* Source data *
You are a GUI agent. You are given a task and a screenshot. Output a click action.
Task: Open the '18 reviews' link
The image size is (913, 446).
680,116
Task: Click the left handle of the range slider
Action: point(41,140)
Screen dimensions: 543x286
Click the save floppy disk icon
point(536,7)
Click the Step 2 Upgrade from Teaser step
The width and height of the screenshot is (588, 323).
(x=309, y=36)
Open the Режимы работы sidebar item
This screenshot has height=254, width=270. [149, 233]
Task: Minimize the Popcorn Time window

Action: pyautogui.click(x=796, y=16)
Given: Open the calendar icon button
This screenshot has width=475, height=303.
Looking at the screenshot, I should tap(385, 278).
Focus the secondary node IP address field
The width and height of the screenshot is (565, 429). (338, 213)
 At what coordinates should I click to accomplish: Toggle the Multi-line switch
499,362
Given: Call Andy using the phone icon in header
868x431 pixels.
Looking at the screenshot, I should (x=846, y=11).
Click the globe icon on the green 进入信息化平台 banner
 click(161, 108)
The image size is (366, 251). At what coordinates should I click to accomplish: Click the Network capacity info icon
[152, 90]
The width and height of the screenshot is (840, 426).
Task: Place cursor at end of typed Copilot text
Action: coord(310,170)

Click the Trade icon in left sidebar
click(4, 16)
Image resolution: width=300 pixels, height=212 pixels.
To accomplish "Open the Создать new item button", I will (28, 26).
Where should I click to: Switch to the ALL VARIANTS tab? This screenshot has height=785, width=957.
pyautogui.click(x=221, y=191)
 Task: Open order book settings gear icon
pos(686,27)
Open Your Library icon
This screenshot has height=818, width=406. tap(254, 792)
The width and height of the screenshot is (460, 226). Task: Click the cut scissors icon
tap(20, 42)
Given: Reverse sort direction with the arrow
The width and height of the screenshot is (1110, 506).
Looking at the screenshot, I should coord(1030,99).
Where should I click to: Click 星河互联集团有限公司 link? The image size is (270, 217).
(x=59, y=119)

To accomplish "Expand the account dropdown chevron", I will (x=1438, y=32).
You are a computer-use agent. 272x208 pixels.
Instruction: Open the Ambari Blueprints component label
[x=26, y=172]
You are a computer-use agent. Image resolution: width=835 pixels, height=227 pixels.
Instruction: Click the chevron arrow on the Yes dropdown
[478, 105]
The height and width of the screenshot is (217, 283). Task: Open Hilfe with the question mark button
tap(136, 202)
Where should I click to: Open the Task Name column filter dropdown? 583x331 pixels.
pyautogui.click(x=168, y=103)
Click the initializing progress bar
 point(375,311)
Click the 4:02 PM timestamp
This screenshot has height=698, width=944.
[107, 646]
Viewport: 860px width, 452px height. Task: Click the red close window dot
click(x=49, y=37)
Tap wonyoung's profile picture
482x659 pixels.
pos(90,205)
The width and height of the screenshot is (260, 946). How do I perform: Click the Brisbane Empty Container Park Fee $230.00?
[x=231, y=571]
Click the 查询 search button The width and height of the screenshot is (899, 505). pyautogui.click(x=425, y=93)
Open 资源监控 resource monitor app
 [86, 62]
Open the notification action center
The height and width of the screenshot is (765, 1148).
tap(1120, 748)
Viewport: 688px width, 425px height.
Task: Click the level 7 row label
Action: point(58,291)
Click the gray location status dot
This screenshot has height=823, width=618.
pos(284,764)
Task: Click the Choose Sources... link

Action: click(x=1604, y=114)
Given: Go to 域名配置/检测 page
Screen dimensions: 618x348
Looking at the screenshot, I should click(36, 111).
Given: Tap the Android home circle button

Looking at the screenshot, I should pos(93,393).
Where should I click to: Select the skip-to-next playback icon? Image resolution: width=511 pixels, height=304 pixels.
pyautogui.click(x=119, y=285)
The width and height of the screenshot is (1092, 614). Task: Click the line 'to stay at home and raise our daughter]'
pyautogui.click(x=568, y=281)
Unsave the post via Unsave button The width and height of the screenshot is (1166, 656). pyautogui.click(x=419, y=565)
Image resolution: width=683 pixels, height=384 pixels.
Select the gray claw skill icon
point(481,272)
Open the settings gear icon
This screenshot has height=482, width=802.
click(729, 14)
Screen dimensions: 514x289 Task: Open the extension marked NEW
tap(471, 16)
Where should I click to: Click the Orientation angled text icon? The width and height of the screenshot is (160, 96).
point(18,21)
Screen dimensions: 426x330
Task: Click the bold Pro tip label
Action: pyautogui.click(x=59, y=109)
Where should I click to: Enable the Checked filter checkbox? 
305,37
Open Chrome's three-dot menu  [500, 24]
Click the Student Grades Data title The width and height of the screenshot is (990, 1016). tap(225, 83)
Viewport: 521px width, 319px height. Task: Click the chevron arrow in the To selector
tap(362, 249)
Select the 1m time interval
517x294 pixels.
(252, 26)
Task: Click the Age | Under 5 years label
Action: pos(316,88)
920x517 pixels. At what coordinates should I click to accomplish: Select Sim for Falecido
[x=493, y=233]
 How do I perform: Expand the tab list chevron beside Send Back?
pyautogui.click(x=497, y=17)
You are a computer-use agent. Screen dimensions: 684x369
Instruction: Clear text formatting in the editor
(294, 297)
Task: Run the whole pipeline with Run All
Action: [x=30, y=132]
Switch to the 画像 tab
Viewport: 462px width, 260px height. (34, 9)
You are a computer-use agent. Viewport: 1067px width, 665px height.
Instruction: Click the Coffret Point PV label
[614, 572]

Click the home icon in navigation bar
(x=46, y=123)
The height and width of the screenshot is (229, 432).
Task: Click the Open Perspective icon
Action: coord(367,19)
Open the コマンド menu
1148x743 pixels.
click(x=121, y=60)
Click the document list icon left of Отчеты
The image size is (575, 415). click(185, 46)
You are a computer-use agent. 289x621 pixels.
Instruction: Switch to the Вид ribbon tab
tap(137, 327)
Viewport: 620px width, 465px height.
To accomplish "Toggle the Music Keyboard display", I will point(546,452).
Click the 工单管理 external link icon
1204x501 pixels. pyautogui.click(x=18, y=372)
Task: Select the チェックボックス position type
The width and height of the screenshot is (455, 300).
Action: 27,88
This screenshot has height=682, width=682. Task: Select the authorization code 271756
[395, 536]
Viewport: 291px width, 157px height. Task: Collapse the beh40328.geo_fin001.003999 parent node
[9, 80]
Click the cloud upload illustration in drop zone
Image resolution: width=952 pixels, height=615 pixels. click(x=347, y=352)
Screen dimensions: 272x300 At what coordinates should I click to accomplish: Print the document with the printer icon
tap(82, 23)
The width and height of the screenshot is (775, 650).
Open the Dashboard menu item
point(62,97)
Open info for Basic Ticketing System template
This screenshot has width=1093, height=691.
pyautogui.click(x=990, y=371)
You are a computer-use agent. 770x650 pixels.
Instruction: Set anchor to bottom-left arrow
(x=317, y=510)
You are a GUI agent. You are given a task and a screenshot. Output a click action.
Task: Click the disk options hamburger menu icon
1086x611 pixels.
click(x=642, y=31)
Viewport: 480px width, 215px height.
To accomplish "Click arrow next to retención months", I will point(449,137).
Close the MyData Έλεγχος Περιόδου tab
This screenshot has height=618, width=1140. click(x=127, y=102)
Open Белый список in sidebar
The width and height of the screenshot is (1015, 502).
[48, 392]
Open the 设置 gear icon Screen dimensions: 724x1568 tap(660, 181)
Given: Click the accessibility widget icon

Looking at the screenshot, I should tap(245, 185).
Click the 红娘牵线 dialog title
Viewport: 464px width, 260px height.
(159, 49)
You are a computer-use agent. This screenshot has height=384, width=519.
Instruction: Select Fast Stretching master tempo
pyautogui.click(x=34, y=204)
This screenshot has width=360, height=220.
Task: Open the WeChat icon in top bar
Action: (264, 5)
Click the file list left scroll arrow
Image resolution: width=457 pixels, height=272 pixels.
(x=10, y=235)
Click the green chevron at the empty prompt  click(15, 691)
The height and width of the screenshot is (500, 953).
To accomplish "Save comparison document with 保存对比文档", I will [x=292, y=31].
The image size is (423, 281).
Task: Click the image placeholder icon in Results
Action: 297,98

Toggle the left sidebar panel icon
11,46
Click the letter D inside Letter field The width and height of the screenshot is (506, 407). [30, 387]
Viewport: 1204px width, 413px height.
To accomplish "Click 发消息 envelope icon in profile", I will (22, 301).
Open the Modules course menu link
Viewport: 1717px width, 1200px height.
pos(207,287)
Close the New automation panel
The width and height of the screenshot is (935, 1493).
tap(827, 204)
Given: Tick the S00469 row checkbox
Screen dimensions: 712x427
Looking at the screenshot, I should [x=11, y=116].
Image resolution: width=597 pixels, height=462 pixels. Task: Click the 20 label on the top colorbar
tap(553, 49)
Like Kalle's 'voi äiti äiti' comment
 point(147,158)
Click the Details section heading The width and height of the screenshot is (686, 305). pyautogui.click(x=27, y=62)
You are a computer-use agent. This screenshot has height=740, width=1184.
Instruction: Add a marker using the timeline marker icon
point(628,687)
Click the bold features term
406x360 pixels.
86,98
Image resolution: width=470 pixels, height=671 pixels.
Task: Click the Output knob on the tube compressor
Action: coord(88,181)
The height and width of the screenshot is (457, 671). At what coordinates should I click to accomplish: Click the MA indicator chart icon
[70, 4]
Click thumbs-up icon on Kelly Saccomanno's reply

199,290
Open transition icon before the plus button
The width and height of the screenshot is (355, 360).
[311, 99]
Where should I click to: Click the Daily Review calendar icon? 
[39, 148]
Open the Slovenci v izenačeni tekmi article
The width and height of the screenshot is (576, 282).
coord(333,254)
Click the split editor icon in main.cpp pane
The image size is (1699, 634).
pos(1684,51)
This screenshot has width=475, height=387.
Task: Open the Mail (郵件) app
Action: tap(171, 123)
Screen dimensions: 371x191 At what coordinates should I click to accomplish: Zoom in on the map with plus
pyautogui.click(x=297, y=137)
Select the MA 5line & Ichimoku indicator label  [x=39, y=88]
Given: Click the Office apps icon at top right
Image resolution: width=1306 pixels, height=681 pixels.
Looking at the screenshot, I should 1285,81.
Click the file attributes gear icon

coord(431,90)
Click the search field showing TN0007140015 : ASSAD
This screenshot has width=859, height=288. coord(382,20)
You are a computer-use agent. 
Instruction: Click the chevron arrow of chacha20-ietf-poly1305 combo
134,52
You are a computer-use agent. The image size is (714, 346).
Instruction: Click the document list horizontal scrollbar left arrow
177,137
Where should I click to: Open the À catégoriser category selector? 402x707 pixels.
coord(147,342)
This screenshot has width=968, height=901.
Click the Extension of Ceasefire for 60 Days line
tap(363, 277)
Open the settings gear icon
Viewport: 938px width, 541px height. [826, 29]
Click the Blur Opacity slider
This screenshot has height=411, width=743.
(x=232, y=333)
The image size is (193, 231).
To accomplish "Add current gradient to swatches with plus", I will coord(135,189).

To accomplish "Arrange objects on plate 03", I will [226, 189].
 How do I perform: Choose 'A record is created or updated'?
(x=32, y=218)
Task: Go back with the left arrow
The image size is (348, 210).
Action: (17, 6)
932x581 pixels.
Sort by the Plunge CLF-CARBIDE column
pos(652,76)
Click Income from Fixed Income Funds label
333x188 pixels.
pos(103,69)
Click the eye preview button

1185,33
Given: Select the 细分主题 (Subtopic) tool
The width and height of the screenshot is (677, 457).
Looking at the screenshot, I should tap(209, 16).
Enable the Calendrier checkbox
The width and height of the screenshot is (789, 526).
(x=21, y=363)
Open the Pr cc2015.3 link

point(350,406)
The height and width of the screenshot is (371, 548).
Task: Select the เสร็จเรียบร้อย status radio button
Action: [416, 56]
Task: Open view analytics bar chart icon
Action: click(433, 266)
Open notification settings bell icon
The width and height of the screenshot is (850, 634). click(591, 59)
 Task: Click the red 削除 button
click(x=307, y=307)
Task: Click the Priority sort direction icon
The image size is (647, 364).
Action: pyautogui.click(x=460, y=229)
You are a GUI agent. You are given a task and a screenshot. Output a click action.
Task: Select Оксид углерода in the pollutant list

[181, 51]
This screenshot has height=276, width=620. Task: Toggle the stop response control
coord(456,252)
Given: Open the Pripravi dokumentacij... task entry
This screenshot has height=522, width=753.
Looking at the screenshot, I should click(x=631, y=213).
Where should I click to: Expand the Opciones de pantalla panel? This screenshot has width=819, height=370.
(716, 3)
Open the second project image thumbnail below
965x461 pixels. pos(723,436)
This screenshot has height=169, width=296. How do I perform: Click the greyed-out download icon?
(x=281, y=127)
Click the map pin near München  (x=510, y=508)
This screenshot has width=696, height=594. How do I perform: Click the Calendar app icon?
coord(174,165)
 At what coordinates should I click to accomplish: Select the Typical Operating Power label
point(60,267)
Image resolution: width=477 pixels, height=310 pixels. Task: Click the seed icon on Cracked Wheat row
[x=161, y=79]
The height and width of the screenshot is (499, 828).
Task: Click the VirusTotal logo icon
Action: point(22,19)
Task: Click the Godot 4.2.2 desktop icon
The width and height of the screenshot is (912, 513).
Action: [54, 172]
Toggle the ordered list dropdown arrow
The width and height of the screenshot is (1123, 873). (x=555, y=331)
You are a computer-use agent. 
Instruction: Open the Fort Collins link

* Assigned task *
Repeat, exactly as they stand above, the lines from the line with "How do I perform: Expand" to the line with "Task: Select the チェックボックス position type", both lines included.

* Output of the task *
 How do I perform: Expand the tab list chevron beside Send Back?
pyautogui.click(x=497, y=17)
You are a computer-use agent. Screen dimensions: 684x369
Instruction: Clear text formatting in the editor
(294, 297)
Task: Run the whole pipeline with Run All
Action: [x=30, y=132]
Switch to the 画像 tab
Viewport: 462px width, 260px height. (34, 9)
You are a computer-use agent. Viewport: 1067px width, 665px height.
Instruction: Click the Coffret Point PV label
[614, 572]

Click the home icon in navigation bar
(x=46, y=123)
The height and width of the screenshot is (229, 432).
Task: Click the Open Perspective icon
Action: coord(367,19)
Open the コマンド menu
1148x743 pixels.
click(x=121, y=60)
Click the document list icon left of Отчеты
The image size is (575, 415). click(185, 46)
You are a computer-use agent. 289x621 pixels.
Instruction: Switch to the Вид ribbon tab
tap(137, 327)
Viewport: 620px width, 465px height.
To accomplish "Toggle the Music Keyboard display", I will point(546,452).
Click the 工单管理 external link icon
1204x501 pixels. pyautogui.click(x=18, y=372)
Task: Select the チェックボックス position type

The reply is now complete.